*Texto fornecido*
----------------

É que não basta invocar, como fez o Sr. Deputado Pedro Roseta, que é preciso ratificar o Estatuto para assegurar o direito à vida no mundo, no fundo em defesa da humanidade. Será que quem pensa assim também entende que o fabrico de armas que têm capacidade para destruir vezes sem conta o planeta constitui um crime contra a humanidade? E quem pensa assim também terá a noção de que a aposta no nuclear a todo o pretexto constitui uma verdadeira ameaça para a humanidade? Se tem essa noção, então, deve entender que existem sérias lacunas na capacidade de julgamento deste Tribunal Penal Internacional, porque isso de crimes contra a humanidade, que julgamos que devem ser imparcialmente julgados, não pode ser só o que convém e para quem convém.
Os Verdes não podem igualmente aderir à aceitação na ordem penal da prisão perpétua como pena a aplicar, como implica a ratificação incondicional do Tribunal Penal Internacional. Mesmo que isso não significasse introduzir directamente no sistema penal português a prisão perpétua, seria sempre aceitar internacionalmente uma medida coerciva da liberdade eterna. É aceitar o princípio e a medida. Será este um primeiro passo para voltar a adoptá-lo entre nós, retrocedendo um século nos valores e princípios que construímos?
Esta, Sr. Presidente e Srs. Deputados, é a leitura de Os Verdes, que nos leva, evidentemente, a votar contra esta proposta que é feita. Permitam-me referir mais uma vez que, na nossa perspectiva, esta revisão da Constituição representa, em muitos aspectos, um verdadeiro recuo em relação à Constituição que Abril criou.

----------------

*Instrução escrita A*
Mostre todas as linhas das entradas em que aparece a palavra "label".

*Entradas guardadas*

----------------

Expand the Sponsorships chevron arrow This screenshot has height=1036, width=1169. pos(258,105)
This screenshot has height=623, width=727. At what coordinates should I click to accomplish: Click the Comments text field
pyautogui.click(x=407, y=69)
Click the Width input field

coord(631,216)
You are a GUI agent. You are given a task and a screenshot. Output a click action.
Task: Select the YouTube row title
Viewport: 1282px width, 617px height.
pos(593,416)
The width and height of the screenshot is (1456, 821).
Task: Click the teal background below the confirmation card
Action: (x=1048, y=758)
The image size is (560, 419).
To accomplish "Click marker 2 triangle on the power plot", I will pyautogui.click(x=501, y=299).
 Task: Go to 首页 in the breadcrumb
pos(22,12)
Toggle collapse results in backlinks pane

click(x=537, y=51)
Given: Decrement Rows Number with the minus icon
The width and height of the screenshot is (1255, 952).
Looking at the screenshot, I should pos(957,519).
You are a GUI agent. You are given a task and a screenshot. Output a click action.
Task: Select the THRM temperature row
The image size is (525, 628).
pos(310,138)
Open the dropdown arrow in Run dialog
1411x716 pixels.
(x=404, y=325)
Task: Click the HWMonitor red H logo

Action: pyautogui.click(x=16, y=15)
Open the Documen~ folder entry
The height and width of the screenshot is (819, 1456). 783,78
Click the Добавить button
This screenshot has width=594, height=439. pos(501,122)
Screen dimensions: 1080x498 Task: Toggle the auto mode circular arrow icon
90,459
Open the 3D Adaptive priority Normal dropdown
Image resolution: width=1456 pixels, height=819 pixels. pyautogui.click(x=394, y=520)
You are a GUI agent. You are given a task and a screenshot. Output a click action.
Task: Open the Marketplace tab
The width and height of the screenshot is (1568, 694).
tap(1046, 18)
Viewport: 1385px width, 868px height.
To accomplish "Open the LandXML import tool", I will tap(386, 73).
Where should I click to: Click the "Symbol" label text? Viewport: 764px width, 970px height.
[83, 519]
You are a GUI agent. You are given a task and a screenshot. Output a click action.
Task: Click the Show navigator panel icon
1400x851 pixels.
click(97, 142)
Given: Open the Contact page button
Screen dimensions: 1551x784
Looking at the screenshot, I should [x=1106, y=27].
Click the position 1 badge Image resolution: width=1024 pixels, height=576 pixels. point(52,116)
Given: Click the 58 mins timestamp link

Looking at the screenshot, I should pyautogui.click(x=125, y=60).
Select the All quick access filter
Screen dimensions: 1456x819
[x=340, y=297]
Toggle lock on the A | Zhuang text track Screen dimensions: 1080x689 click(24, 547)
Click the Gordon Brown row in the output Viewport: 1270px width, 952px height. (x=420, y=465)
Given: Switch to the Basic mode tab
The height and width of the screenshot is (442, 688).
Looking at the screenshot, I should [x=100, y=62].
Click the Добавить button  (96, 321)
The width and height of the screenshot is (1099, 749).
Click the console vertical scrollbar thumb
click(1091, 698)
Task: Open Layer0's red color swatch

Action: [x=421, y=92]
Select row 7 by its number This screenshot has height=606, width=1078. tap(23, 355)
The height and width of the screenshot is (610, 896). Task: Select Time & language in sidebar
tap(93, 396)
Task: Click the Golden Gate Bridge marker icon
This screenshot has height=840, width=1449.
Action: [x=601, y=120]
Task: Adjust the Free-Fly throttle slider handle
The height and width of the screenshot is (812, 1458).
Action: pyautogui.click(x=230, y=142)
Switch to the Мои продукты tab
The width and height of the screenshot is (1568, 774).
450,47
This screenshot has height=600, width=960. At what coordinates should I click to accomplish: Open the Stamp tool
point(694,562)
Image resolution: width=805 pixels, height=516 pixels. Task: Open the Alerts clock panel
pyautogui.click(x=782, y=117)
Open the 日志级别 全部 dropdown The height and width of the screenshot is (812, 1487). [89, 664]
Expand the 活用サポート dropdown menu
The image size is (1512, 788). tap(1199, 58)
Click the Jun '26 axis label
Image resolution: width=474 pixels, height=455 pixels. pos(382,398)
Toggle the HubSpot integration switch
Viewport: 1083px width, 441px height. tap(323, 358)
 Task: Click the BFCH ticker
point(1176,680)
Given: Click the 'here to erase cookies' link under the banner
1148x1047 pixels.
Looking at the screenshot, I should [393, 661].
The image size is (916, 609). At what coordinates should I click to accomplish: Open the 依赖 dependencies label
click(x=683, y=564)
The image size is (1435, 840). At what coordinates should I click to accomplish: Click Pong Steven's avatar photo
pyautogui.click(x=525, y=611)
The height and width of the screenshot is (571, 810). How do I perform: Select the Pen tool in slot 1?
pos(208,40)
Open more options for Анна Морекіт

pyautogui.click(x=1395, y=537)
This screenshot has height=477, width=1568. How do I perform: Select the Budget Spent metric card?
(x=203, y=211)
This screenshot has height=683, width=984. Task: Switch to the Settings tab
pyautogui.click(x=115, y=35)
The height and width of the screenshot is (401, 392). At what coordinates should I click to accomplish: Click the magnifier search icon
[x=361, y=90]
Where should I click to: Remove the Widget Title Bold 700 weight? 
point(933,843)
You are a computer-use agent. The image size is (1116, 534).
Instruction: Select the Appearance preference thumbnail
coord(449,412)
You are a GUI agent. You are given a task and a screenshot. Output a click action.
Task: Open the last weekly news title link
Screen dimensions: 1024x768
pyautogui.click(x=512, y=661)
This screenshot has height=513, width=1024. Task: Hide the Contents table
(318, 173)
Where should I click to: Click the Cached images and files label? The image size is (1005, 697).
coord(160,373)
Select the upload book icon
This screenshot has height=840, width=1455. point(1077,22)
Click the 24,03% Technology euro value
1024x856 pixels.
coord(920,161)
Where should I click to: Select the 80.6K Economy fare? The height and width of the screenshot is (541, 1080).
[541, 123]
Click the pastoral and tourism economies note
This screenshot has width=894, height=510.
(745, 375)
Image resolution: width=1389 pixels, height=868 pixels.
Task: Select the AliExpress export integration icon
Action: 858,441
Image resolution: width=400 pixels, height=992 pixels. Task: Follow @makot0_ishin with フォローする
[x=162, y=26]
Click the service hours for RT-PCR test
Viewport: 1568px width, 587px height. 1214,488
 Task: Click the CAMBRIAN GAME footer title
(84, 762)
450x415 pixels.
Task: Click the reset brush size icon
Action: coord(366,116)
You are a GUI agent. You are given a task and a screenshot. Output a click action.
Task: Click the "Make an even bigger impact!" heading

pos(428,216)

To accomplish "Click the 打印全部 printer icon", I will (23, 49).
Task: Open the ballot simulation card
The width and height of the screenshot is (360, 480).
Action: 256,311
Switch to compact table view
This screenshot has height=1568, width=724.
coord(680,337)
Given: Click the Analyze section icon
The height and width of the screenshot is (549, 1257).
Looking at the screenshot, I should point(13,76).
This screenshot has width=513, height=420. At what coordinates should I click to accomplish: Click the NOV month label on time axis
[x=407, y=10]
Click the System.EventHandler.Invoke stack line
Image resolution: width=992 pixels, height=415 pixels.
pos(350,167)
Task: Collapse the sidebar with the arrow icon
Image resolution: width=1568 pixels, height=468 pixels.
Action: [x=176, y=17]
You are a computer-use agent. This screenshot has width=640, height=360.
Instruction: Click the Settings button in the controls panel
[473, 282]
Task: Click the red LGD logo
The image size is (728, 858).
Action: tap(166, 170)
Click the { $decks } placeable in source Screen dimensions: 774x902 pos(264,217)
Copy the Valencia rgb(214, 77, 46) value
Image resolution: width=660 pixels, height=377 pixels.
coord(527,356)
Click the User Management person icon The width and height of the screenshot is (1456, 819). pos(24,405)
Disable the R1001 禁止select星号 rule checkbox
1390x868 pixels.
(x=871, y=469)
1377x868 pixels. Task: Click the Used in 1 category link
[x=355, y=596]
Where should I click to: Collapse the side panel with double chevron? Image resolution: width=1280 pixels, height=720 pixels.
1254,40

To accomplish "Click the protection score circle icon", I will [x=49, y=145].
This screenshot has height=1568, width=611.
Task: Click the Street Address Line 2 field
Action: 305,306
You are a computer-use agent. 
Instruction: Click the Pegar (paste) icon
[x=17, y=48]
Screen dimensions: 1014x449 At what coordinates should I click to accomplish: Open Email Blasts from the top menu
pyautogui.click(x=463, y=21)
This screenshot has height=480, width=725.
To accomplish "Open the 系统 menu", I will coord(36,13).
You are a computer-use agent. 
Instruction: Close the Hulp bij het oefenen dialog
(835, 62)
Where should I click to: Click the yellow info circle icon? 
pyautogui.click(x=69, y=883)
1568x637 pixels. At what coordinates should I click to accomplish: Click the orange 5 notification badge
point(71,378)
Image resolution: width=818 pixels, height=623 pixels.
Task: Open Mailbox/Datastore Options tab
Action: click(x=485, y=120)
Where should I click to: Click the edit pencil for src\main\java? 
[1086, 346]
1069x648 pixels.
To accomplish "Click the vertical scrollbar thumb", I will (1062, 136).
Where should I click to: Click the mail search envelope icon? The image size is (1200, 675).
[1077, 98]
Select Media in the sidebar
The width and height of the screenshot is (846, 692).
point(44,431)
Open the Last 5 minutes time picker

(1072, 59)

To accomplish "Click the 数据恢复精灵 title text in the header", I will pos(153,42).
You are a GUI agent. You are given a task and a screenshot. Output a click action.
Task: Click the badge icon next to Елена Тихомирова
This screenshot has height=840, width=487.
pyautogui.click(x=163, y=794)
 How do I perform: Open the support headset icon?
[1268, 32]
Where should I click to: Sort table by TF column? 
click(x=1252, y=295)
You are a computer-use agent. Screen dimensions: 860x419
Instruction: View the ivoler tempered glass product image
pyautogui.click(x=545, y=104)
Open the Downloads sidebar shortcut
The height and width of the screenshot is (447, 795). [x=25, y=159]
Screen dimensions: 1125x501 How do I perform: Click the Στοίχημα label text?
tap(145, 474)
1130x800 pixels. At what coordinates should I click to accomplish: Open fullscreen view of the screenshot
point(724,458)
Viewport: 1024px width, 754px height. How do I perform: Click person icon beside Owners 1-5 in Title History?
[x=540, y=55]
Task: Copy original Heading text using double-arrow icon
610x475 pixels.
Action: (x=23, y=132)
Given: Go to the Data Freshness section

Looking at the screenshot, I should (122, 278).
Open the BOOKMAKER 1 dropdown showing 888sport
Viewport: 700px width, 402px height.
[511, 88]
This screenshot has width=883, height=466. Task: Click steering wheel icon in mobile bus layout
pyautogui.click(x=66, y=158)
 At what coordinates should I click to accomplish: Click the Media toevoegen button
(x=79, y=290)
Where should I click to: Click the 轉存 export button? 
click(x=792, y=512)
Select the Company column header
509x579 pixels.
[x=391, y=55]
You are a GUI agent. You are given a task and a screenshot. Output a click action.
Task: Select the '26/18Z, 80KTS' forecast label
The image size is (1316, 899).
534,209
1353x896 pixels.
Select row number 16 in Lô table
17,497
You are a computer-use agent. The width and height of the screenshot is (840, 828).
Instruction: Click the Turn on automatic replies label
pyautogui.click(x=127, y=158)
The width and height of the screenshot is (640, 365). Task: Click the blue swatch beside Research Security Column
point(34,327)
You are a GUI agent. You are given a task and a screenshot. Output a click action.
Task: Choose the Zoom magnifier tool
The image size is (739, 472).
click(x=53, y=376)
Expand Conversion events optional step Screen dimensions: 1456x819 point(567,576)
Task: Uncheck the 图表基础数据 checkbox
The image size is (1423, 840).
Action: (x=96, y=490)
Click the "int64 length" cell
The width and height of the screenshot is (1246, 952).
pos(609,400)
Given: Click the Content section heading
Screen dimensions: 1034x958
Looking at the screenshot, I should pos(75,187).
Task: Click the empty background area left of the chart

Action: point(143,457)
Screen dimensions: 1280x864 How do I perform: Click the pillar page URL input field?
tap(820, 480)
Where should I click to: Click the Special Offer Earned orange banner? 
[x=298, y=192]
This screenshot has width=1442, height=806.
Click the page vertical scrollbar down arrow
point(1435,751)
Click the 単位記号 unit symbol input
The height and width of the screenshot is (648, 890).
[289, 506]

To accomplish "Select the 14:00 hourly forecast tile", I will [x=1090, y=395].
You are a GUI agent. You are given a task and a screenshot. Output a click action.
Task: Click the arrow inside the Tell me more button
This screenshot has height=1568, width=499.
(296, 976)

----------------

*Instrução escrita B*
No texto fornecido, que pena, implicada pela ratificação incondicional do Tribunal Penal Internacional, Os Verdes recusam aceitar?

*Resultado correto A*
Where should I click to: Click the "Symbol" label text? Viewport: 764px width, 970px height.
Click the Jun '26 axis label
The image size is (916, 609). At what coordinates should I click to accomplish: Open the 依赖 dependencies label
Where should I click to: Click the Cached images and files label? The image size is (1005, 697).
This screenshot has width=513, height=420. At what coordinates should I click to accomplish: Click the NOV month label on time axis
Screen dimensions: 1125x501 How do I perform: Click the Στοίχημα label text?
Task: Select the '26/18Z, 80KTS' forecast label
Instruction: Click the Turn on automatic replies label

*Resultado correto B*
A prisão perpétua.